Exercise -> Everything from the line with "Stage_schede (44, 283)" through the final line of the listing below must be retyped exactly, apart from the pictures.

Record set ->
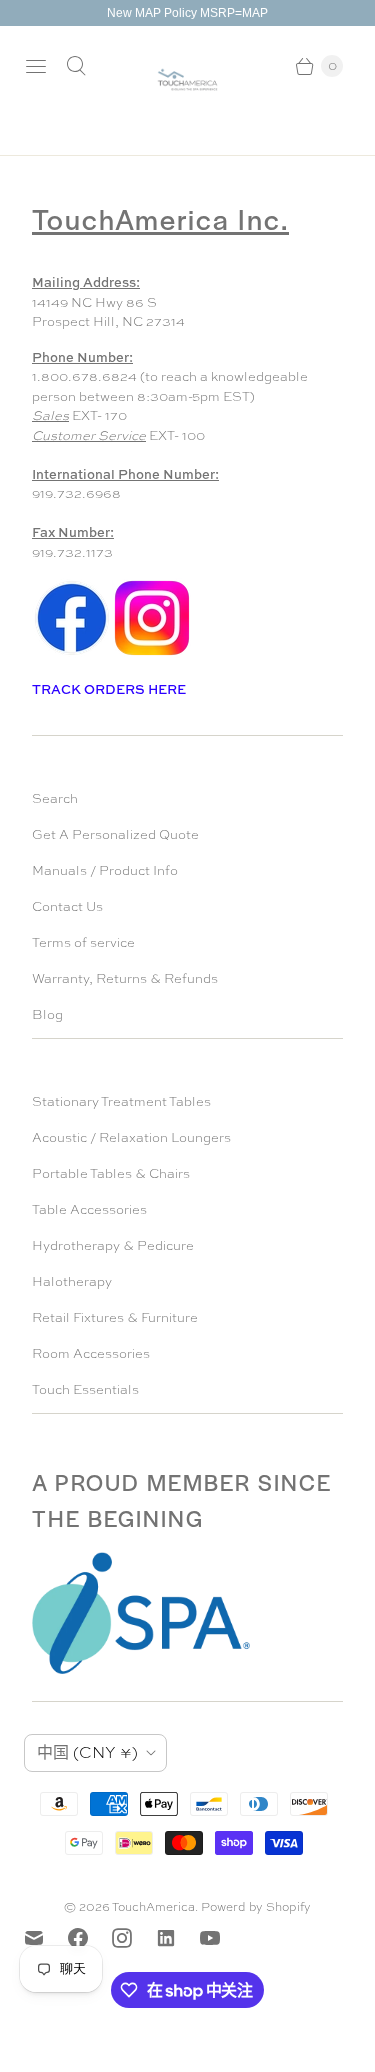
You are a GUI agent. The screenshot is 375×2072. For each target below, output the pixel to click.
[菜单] (36, 66)
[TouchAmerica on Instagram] (134, 1938)
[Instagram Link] (152, 653)
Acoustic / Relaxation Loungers (131, 1137)
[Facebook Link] (72, 653)
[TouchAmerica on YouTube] (222, 1938)
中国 (87, 1752)
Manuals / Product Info (105, 870)
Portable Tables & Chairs (111, 1173)
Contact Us (67, 906)
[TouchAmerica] (187, 79)
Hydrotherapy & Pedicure (113, 1245)
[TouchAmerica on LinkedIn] (178, 1938)
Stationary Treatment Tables (121, 1101)
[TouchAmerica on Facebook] (90, 1938)
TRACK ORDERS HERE (110, 689)
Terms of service (83, 942)
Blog (47, 1014)
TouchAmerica (153, 1907)
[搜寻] (76, 66)
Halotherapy (72, 1281)
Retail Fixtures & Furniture (115, 1317)
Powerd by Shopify (256, 1907)
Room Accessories (91, 1353)
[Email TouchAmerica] (46, 1938)
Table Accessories (89, 1209)
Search (55, 798)
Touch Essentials (85, 1389)
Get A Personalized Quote (115, 834)
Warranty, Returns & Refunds (125, 978)
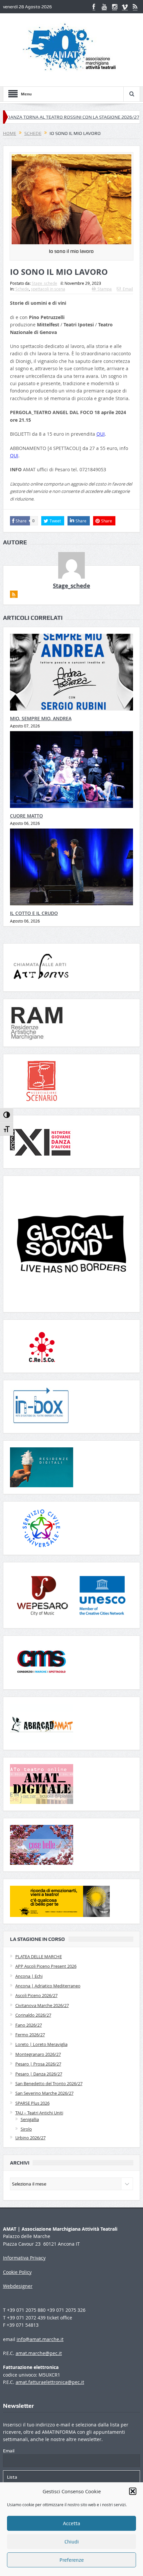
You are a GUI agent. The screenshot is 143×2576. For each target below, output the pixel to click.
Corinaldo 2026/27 (33, 2015)
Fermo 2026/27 (30, 2035)
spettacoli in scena (48, 288)
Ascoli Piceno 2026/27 (36, 1995)
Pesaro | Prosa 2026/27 (38, 2064)
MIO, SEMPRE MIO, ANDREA (41, 718)
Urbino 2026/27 (30, 2138)
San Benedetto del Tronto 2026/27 (48, 2083)
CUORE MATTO (26, 816)
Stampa (104, 288)
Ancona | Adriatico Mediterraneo (47, 1986)
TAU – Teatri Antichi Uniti (39, 2113)
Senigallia (30, 2119)
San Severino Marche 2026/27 (44, 2093)
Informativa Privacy (24, 2258)
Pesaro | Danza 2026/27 (38, 2074)
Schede (22, 288)
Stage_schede (44, 283)
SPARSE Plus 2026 (32, 2103)
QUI (100, 434)
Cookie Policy (17, 2272)
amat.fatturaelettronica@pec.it (50, 2382)
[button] (132, 2491)
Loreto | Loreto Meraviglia (41, 2044)
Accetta (71, 2523)
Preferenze (72, 2560)
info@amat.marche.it (40, 2339)
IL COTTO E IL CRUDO (34, 913)
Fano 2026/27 (28, 2025)
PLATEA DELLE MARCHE (38, 1957)
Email (128, 288)
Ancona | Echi (29, 1976)
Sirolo (26, 2129)
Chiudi (72, 2542)
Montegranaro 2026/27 (38, 2054)
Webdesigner (18, 2286)
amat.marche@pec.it (39, 2353)
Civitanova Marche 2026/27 (42, 2005)
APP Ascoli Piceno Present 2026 (45, 1966)
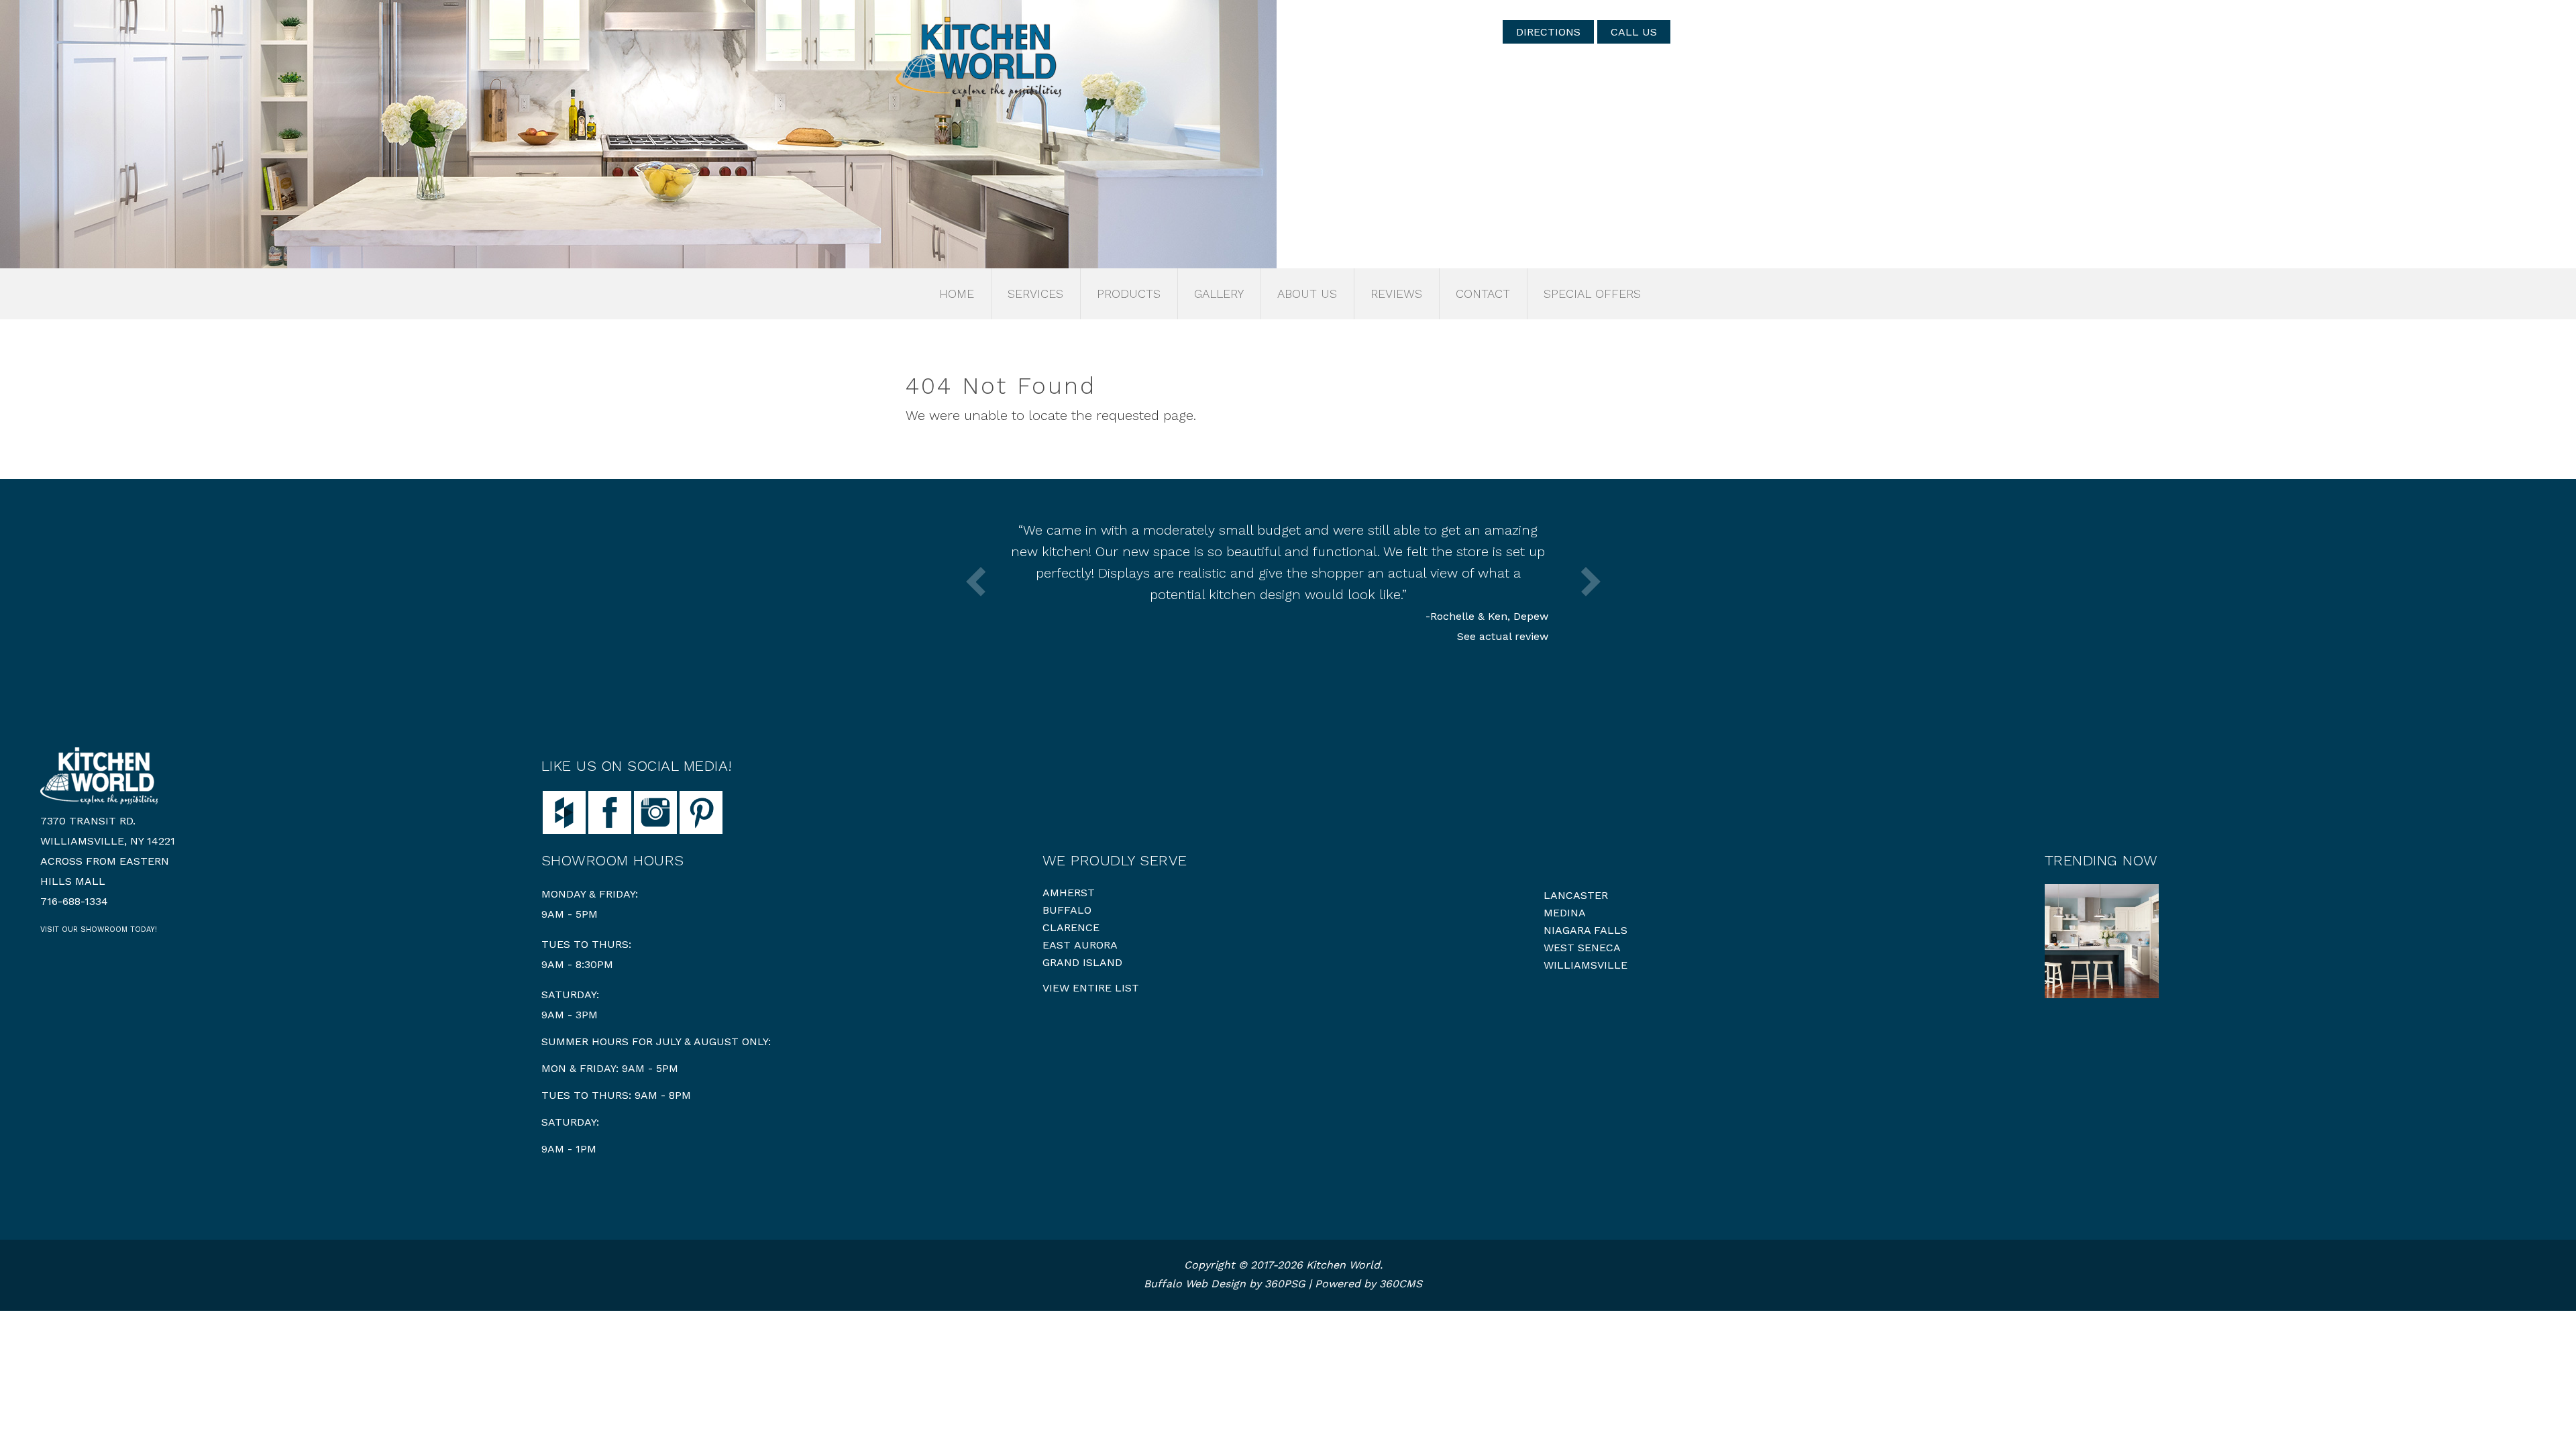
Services (1035, 293)
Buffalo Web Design (1195, 1283)
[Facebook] (609, 811)
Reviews (1396, 293)
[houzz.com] (564, 811)
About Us (1307, 293)
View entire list (1090, 987)
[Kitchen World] (978, 57)
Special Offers (1592, 293)
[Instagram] (655, 811)
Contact (1483, 293)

Answer ->
Stage_schede (44, 283)
SPARSE Plus 2026 (32, 2103)
QUI (100, 434)
Cookie Policy (17, 2272)
amat.fatturaelettronica@pec.it (50, 2382)
[button] (132, 2491)
Loreto | Loreto Meraviglia (41, 2044)
Accetta (71, 2523)
Preferenze (72, 2560)
info@amat.marche.it (40, 2339)
IL COTTO E IL CRUDO (34, 913)
Fano 2026/27 (28, 2025)
PLATEA DELLE MARCHE (38, 1957)
Email (128, 288)
Ancona | Echi (29, 1976)
Sirolo (26, 2129)
Chiudi (72, 2542)
Montegranaro 2026/27 (38, 2054)
Webdesigner (18, 2286)
amat.marche@pec.it (39, 2353)
Civitanova Marche 2026/27 (42, 2005)
APP Ascoli Piceno Present 2026 (45, 1966)
Services (1035, 293)
Buffalo Web Design (1195, 1283)
[Facebook] (609, 811)
Reviews (1396, 293)
[houzz.com] (564, 811)
About Us (1307, 293)
View entire list (1090, 987)
[Kitchen World] (978, 57)
Special Offers (1592, 293)
[Instagram] (655, 811)
Contact (1483, 293)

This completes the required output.